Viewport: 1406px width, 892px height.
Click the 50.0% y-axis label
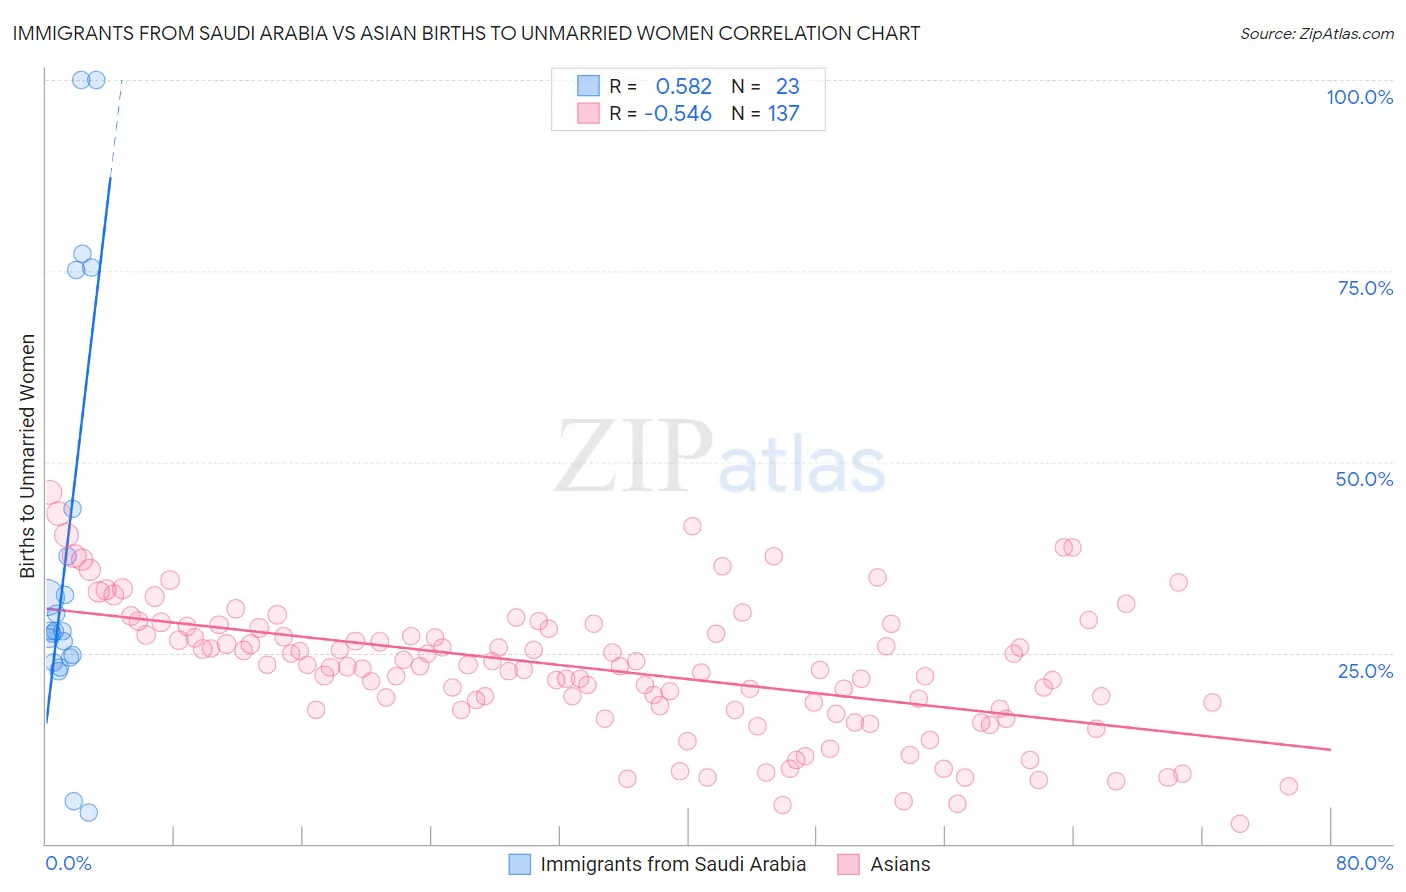(x=1365, y=479)
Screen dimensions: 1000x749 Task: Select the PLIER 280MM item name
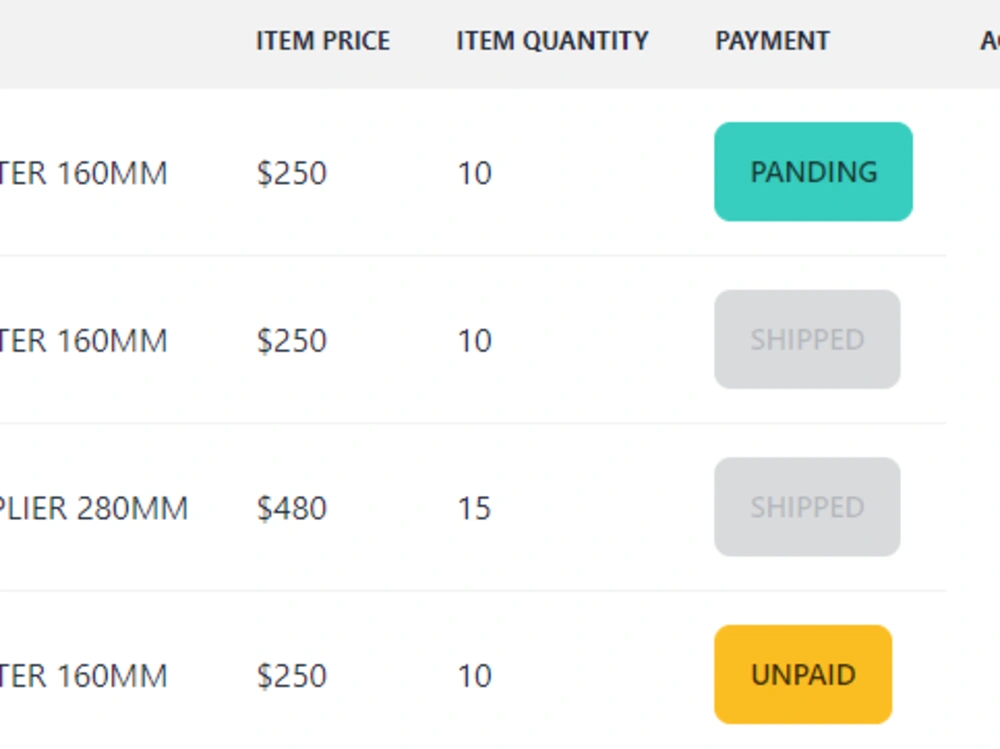94,508
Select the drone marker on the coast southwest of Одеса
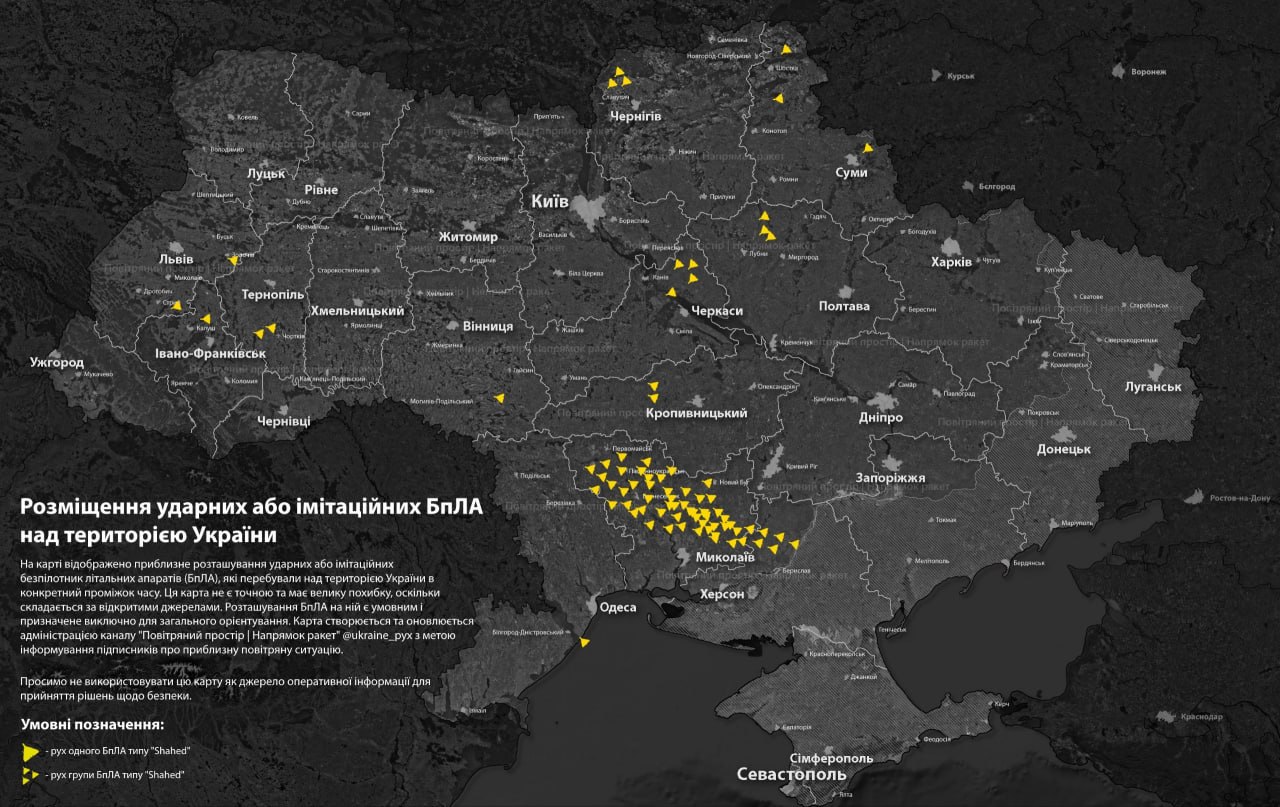The width and height of the screenshot is (1280, 807). coord(587,643)
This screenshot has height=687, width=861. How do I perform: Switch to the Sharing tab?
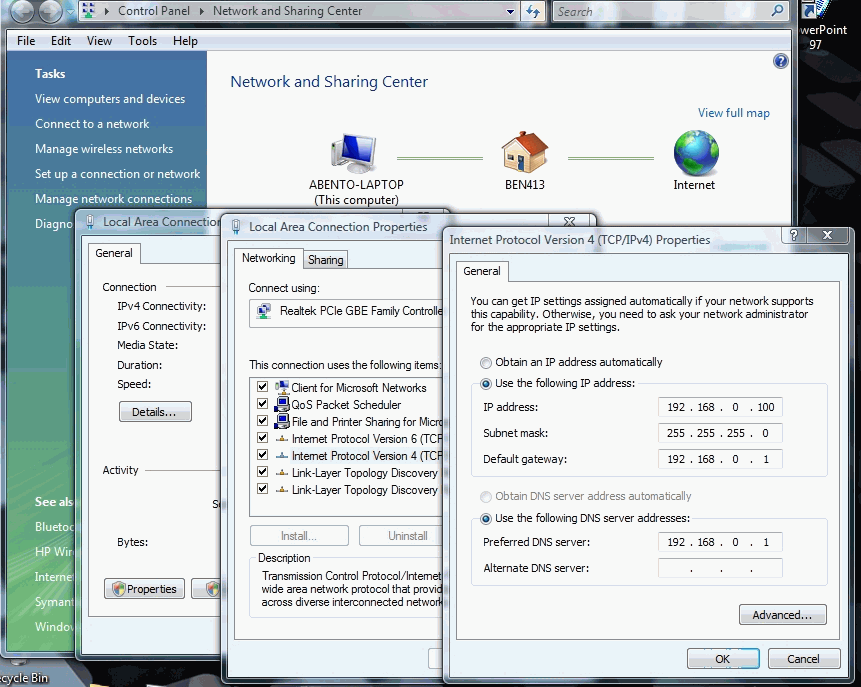point(325,259)
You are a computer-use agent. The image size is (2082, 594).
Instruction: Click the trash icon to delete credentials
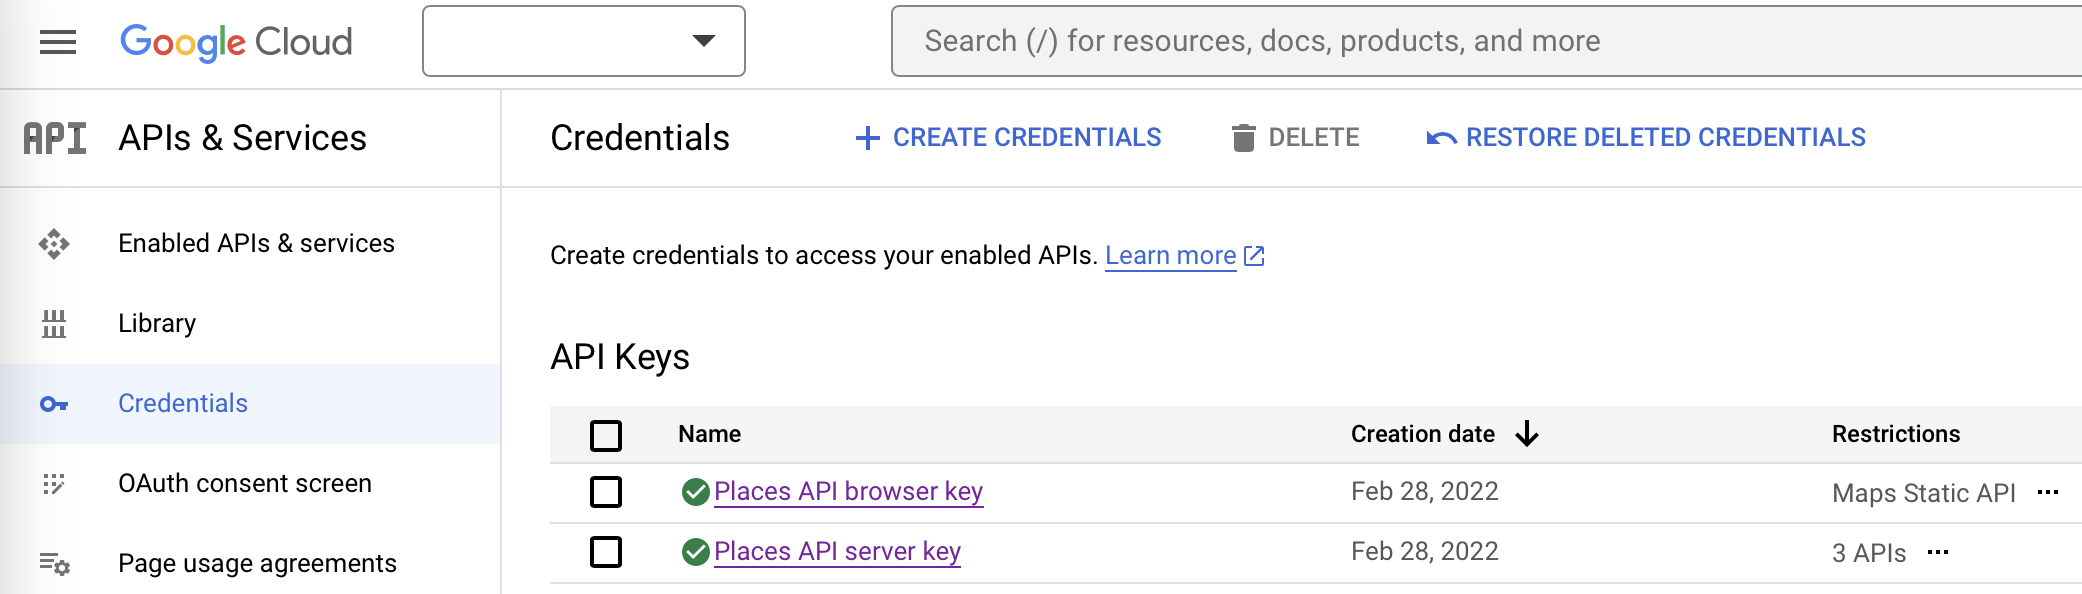(1243, 137)
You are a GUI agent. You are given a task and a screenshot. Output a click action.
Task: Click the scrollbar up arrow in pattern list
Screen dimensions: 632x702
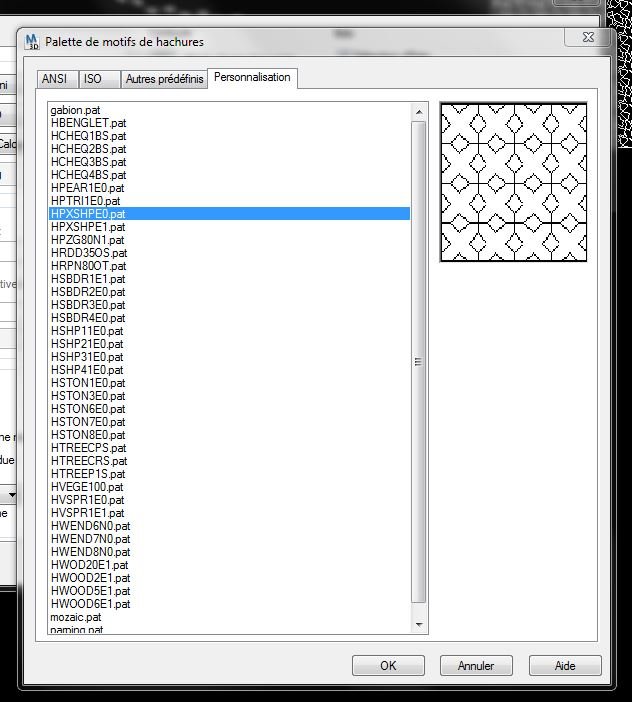(x=419, y=112)
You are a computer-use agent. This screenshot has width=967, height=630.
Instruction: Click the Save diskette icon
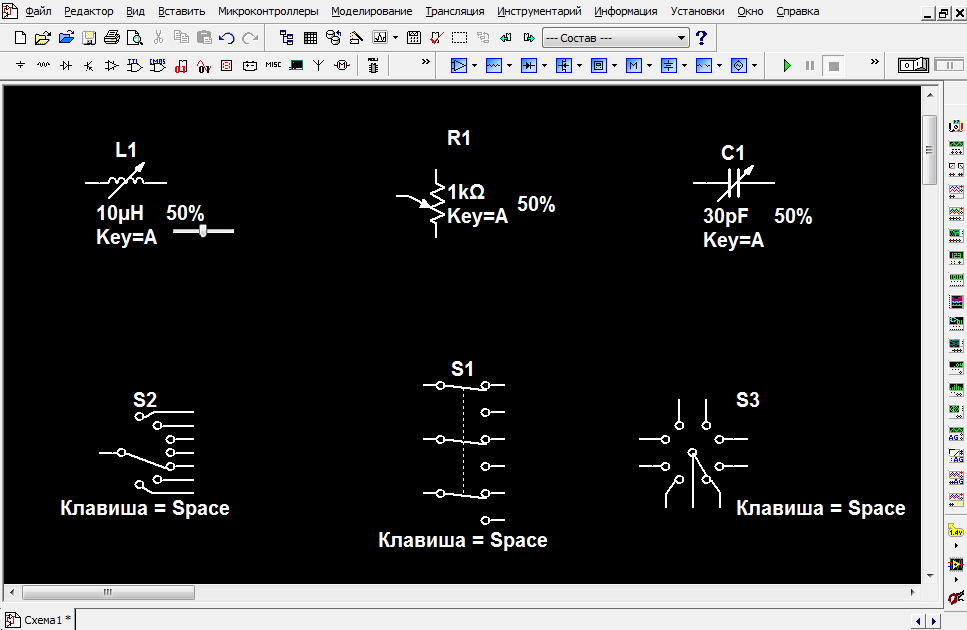click(x=89, y=38)
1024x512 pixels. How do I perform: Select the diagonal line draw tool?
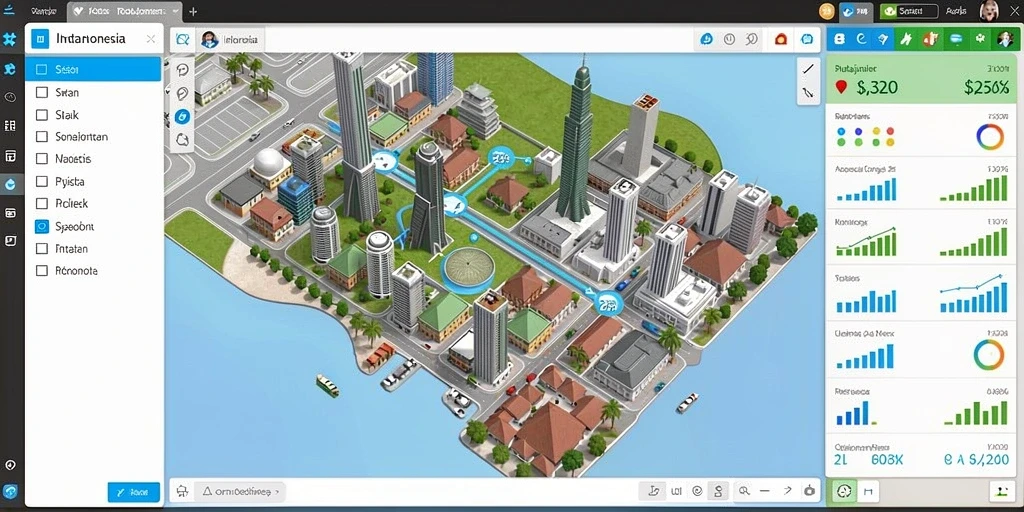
- - - - -
◆ The task: Reproduce every line of the records above word for word, omitting the pictures.

◆ The reply:
Viewport: 1406px width, 892px height.
Click the 50.0% y-axis label
(x=1365, y=479)
Screen dimensions: 1000x749 Task: Select the PLIER 280MM item name
94,508
Select the drone marker on the coast southwest of Одеса
The width and height of the screenshot is (1280, 807). coord(587,643)
This screenshot has height=687, width=861. How do I perform: Switch to the Sharing tab?
point(325,259)
You are a computer-use agent. The image size is (2082, 594).
Instruction: Click the trash icon to delete credentials
(1243, 137)
You are a GUI agent. You are given a task and a screenshot. Output a click action.
Task: Click the scrollbar up arrow in pattern list
Screen dimensions: 632x702
(x=419, y=112)
You are a computer-use agent. This screenshot has width=967, height=630.
Instruction: Click the Save diskette icon
click(x=89, y=38)
1024x512 pixels. How do I perform: Select the diagonal line draw tool?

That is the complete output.